>>
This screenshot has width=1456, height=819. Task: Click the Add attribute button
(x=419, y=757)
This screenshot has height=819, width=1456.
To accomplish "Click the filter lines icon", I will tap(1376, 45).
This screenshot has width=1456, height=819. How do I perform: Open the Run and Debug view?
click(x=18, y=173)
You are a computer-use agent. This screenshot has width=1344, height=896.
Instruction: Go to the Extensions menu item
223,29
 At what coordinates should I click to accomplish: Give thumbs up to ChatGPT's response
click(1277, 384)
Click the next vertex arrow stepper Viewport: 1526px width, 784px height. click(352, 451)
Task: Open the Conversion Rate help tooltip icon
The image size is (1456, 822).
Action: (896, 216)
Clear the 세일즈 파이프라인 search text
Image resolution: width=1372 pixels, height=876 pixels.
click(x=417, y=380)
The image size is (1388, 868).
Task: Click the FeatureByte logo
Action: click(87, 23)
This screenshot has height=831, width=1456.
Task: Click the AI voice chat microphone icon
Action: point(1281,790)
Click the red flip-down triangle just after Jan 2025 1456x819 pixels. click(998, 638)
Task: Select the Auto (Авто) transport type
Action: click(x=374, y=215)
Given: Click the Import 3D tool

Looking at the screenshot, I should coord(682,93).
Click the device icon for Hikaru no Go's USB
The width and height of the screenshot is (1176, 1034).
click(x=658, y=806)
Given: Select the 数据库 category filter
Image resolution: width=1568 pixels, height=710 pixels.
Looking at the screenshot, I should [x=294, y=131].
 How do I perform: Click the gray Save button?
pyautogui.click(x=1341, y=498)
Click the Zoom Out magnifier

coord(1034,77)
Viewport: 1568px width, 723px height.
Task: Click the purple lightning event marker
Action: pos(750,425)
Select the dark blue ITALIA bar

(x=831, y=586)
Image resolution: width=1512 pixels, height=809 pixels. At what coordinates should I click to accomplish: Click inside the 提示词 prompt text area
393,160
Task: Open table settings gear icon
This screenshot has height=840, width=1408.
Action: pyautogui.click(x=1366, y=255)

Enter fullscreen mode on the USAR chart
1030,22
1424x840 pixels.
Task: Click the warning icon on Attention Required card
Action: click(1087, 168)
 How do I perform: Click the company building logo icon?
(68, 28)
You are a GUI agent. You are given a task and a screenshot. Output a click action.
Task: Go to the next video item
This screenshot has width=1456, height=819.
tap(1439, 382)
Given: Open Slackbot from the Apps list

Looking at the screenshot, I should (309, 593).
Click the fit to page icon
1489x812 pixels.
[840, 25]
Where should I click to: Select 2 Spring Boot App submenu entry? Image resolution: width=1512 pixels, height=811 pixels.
<<
Transcription of all the material must be exact.

This screenshot has width=1456, height=819. Task: Click the Add attribute button
(x=419, y=757)
This screenshot has height=819, width=1456.
To accomplish "Click the filter lines icon", I will tap(1376, 45).
This screenshot has width=1456, height=819. How do I perform: Open the Run and Debug view?
click(x=18, y=173)
You are a computer-use agent. This screenshot has width=1344, height=896.
Instruction: Go to the Extensions menu item
223,29
 At what coordinates should I click to accomplish: Give thumbs up to ChatGPT's response
click(1277, 384)
Click the next vertex arrow stepper Viewport: 1526px width, 784px height. click(352, 451)
Task: Open the Conversion Rate help tooltip icon
The image size is (1456, 822).
Action: (896, 216)
Clear the 세일즈 파이프라인 search text
Image resolution: width=1372 pixels, height=876 pixels.
click(x=417, y=380)
The image size is (1388, 868).
Task: Click the FeatureByte logo
Action: click(87, 23)
This screenshot has height=831, width=1456.
Task: Click the AI voice chat microphone icon
Action: point(1281,790)
Click the red flip-down triangle just after Jan 2025 1456x819 pixels. click(998, 638)
Task: Select the Auto (Авто) transport type
Action: click(x=374, y=215)
Given: Click the Import 3D tool

Looking at the screenshot, I should coord(682,93).
Click the device icon for Hikaru no Go's USB
The width and height of the screenshot is (1176, 1034).
click(x=658, y=806)
Given: Select the 数据库 category filter
Image resolution: width=1568 pixels, height=710 pixels.
Looking at the screenshot, I should [x=294, y=131].
 How do I perform: Click the gray Save button?
pyautogui.click(x=1341, y=498)
Click the Zoom Out magnifier

coord(1034,77)
Viewport: 1568px width, 723px height.
Task: Click the purple lightning event marker
Action: pos(750,425)
Select the dark blue ITALIA bar

(x=831, y=586)
Image resolution: width=1512 pixels, height=809 pixels. At what coordinates should I click to accomplish: Click inside the 提示词 prompt text area
393,160
Task: Open table settings gear icon
This screenshot has height=840, width=1408.
Action: pyautogui.click(x=1366, y=255)

Enter fullscreen mode on the USAR chart
1030,22
1424x840 pixels.
Task: Click the warning icon on Attention Required card
Action: click(1087, 168)
 How do I perform: Click the company building logo icon?
(68, 28)
You are a GUI agent. You are given a task and a screenshot. Output a click action.
Task: Go to the next video item
This screenshot has width=1456, height=819.
tap(1439, 382)
Given: Open Slackbot from the Apps list

Looking at the screenshot, I should (309, 593).
Click the fit to page icon
1489x812 pixels.
[840, 25]
Where should I click to: Select 2 Spring Boot App submenu entry? Image resolution: width=1512 pixels, height=811 pixels.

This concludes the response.